Que veut Chakib Khelil au juste?
Les sorties “récurrentes” de l’ancien ministre de l’Energie et des mines, Chakib Khelil ne laisse presque plus personne de marbre.
Depuis son retour d’”exil” des États-Unis, l’ancien ministre de l’Energie n’a quasiment pas raté une seule occasion pour faire son apparition et revenir au devant de la scène, en commençant par de nombreuses visites dans des zawiyas, dont les responsables n’ont pas été avares d’éloges à son égard.
Rappelons qu’après l’arrivée de Bouteflika au pouvoir, les zawiyas ont été gracieusement considérées et ont eu un important rôle politique à jouer.
De retour au pays, Chakib Khelil ne s’est jamais vu contraint de se défendre lui-même suite aux scandales qui ont éclaboussé Sonatrach, mais il était réconforté par d’éminents politiques officiels et non-officiels qui ont pris sa défense et l’ont disculpé des faits qui lui seraient reprochés.
Entre autres, l’ancien ministre des Travaux publics, Amar Ghoul et le secrétaire général du Rassemblement national démocratique (RND), Ahmed Ouyahia qui ont dit tout le bien qu’ils pensent de celui qui était jadis un des leurs au sein du gouvernement!
En outre, Chakib a été accueilli par certaines entreprises médiatiques -dites proches de l’entourage du pouvoir- qui lui ont confortablement offert une tribune pour proclamer son innocence et présenter également une issue de sortie de crise qui s’abat sur le pays.
En effet, ses dernières sorties ont été caractérisées par deux visions: la première concerne sa critique vis-à-vis certaine politique du gouvernement Ouyahia, notamment à propos du financement non conventionnel, présenté par les officiels comme étant un remède à l’effondrement des cours de pétrole. La seconde a trait à l’orientation générale de la politique d’investissement estimant que cette dernière serait prise en otage par l’hégémonie française, soulignant par là-même l’opportunisme des autorités françaises dans leur relation avec l’Algérie, et ce contrairement à certains de leurs partenaires dans la région du Maghreb.

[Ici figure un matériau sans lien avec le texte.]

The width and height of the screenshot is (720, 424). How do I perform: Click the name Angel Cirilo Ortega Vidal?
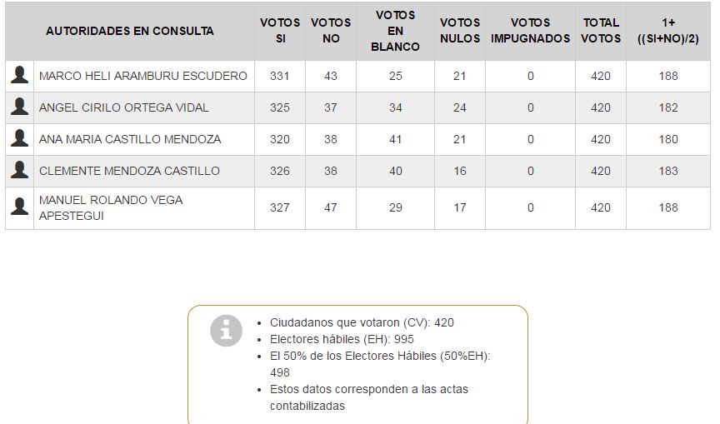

De ce fait, il appelle à se libérer de toute domination étrangère au plan économique. Une position perçue par certains comme étant une tentative de s’ériger en bouclier contre le “lobby français ” ; qui empêche certaines puissances de mieux se positionner en Algérie, particulièrement les États-Unis. Les tentatives de ces derniers se seraient heurtées à des parties proches de l’ancien colonisateur.
De l’avis de certains observateurs, Chakib Khelil serait un éventuel candidat d’un des appareils du pouvoir sur qui il pourrait potentiellement compter, en l’occurrence lors de la prochaine élection présidentielle.
Ce qui rend aussi plausible cette lecture, c’est que Chakib Khelil était presque dans toutes les langues pour occuper un poste de responsabilité, dont celui du directeur de cabinet de la présidence de la République, vacant depuis août dernier, soit après la nomination de Ouyahia à la tête du Premier ministère.
D’ailleurs, nombreux sont ceux qui se demandent si Chakib Khelil ne semble pas mettre la barre très haut!